I'm getting the same error message, and I don't understand what it means. The error message is nowhere documented. The descriptions of the wizards do not say what it means. Specifically, I have a project A (it's at the top-level in the package explorer). It sits therefore in workspace/A. I want to import a project B from B.zip. Consequently it should go in workspace/B. So I unzip B.zip to workspace/B. For whatever reason, it doesn't show up in the package explorer. I then use the Import wizard and it gives me this error message. This despite the fact that the wizard says "won't copy the files". This despite the fact that it's right where it should be. This despite the fact that the eclipse documentation somewhere says that all projects must be under workspace directory. Now if I extract B in another directory, say ./B, I can import it just fine. Then, B shows up as a sibling of A in the package explorer, this despite the fact that B resides in ./B whereas A resides in ./workspace/A. They're sibling in the package explorer, but not in the filesystem? This makes no sense whatsoever. I wholeheartedly agree that the wizard should explain what is going on. For starters, it would be helpful to have a glossary or some online help that explains the meaning of "import". Thanks. - Godmar
Oops, I may have sent you an empty email. I added my email address to the "Add CC:" field and hit Commit, which apparently sent this email. I thought more about what is going on, and I believe that I now understand what is going on. Eclipse thinks that it's workspace directory is ., not ./workspace. So then project A's directory is ./workspace, and project's B directory ./workspace/B does indeed overlap. You have to fix this as follows: when you output this error message, include specifically what the workspace directory is, and what the conflicting project directories are. Directory names like "workspace" can be deceiving. If the error message had said: "project directory /x/workspace/B for project B cannot overlap with project directory /x/workspace/A for project A, rooted in workspace directory /x" that it would have been obvious that eclipse considers /x as its workspace directory, and not /x/workspace as I (and the many other people confused by this error message, see groups.google.com) thought. the error message would have made sense.
Hmmm, I don't think my theory is correct. How would I recognize what the workspace directory is? Is this the directory where the .metadata directory resides? If so, my theory is wrong because the .metadata directory is indeed in ./workspace, so ./workspace would be my workspace directory, ./workspace/A would be project A's root directory, and ./workspace/B would not overlap with project A's root directory, leaving me again confused as to the veracity of the error message. How can I find out what eclipse's actual workspace directory is?

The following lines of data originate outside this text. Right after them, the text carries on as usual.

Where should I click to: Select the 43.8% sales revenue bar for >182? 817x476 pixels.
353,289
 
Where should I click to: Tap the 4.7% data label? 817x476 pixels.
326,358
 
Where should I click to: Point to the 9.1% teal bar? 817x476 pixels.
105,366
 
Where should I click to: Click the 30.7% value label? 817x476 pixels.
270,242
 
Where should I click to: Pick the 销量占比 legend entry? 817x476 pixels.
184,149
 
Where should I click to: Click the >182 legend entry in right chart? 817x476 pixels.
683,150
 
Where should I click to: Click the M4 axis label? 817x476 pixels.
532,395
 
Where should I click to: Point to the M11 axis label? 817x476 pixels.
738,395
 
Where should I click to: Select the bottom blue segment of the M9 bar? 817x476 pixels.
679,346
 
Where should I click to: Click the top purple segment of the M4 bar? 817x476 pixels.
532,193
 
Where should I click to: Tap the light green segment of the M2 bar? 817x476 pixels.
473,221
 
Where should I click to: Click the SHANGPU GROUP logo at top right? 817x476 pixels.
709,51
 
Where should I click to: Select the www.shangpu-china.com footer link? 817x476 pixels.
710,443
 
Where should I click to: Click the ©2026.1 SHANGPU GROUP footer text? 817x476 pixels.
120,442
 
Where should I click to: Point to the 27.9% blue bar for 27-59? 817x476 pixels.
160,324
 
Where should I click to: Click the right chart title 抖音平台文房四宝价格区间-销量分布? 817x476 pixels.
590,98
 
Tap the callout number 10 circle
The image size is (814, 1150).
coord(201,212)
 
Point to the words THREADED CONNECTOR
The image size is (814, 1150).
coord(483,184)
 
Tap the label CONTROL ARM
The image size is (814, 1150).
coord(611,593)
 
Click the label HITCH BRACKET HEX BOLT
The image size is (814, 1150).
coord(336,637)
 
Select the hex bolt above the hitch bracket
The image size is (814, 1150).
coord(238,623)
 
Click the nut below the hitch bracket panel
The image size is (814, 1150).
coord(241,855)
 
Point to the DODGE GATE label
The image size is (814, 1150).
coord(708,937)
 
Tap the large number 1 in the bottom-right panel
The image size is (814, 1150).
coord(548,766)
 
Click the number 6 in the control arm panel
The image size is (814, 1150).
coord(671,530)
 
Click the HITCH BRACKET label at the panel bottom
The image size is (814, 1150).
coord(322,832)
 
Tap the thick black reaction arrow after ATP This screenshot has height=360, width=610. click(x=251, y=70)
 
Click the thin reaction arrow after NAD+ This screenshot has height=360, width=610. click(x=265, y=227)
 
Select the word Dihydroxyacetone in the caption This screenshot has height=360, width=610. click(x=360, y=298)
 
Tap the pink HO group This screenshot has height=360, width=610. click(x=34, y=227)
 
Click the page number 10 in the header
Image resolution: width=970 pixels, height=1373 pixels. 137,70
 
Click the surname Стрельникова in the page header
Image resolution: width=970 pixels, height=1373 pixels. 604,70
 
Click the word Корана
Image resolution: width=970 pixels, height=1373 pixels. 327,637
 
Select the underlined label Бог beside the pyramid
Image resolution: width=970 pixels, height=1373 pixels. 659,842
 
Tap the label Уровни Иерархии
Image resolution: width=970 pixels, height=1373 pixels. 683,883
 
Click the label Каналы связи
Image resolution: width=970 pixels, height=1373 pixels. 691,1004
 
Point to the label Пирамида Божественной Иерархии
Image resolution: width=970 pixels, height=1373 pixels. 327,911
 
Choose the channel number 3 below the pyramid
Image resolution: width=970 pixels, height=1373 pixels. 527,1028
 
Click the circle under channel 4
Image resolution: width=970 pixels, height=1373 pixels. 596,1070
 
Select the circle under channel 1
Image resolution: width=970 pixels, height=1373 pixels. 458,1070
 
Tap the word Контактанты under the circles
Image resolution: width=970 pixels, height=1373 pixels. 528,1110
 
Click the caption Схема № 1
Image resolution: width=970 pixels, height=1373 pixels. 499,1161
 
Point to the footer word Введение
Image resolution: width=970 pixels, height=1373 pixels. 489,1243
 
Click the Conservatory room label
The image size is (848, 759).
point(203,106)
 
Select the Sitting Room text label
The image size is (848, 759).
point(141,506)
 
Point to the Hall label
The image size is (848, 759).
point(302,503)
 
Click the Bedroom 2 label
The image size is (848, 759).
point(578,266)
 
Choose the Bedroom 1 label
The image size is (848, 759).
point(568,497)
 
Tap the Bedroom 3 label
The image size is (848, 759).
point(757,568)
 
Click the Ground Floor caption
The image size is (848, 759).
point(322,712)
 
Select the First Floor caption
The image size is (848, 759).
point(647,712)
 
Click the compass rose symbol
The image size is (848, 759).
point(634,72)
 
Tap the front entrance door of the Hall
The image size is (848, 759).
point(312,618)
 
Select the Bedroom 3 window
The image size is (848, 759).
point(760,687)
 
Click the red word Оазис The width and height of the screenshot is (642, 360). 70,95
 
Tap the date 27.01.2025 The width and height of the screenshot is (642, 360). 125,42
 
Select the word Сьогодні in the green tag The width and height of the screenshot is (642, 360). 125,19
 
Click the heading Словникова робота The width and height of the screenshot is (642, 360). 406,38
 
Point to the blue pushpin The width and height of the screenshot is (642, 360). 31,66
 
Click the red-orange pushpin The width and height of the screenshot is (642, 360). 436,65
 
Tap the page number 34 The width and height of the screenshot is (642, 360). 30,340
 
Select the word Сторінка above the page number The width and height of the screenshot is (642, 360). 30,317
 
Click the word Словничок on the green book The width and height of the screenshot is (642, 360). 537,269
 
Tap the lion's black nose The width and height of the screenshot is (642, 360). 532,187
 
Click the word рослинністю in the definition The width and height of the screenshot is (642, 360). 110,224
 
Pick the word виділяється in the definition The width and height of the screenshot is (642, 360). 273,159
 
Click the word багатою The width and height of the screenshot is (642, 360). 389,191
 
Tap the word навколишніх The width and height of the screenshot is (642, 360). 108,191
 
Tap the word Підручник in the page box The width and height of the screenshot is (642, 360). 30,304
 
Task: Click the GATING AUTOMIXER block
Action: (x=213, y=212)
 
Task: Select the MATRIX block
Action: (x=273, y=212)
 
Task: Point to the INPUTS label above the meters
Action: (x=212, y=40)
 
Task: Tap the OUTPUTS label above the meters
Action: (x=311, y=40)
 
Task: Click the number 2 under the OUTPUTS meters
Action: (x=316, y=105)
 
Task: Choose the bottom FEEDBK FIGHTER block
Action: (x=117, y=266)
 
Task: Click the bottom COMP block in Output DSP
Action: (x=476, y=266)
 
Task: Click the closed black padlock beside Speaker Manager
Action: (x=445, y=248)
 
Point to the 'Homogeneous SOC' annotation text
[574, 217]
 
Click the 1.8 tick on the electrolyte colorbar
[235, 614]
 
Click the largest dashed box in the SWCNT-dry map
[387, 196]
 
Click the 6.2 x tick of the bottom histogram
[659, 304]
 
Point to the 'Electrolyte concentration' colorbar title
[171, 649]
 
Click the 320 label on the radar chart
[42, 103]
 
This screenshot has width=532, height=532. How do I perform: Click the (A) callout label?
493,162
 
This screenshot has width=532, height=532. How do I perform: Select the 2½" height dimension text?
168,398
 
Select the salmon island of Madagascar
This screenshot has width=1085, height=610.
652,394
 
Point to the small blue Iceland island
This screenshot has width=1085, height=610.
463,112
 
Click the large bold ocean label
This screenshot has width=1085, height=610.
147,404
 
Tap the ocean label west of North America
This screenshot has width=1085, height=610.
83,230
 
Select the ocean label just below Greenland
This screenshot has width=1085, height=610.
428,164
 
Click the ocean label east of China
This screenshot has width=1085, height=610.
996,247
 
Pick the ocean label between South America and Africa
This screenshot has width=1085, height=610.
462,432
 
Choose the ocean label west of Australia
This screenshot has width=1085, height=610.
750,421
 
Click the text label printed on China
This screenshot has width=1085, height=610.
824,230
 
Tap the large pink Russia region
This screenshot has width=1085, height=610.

> How can I find out what eclipse's actual workspace directory is? Select the project, look at the context menu(third button) Choose Properties In one of the Properties chose "Info" It will show you the Location of the project.
Alright, I've figured it out, and it looks like an eclipse bug after all. The project I tried to import had the following name: <projectDescription> <name>pict-edit</name> ... </projectDescription> However, it actually contained package com.picedit. If I edit the .project file and rename the project name com.picedit, it imports just fine from the workspace/com.picedit directory. So this either mean that the project name must be the same as the directory name, or that the name "pict-edit" is somehow wrong. In either event, the error message eclipse gives about overlapping paths is uncalled for and wrong. Nothing overlaps here, simply setting the project name in the .project projectDescription/name element to the directory name makes it work.
At any rate, this is not CDT. Please forward your concerns to the platform folks.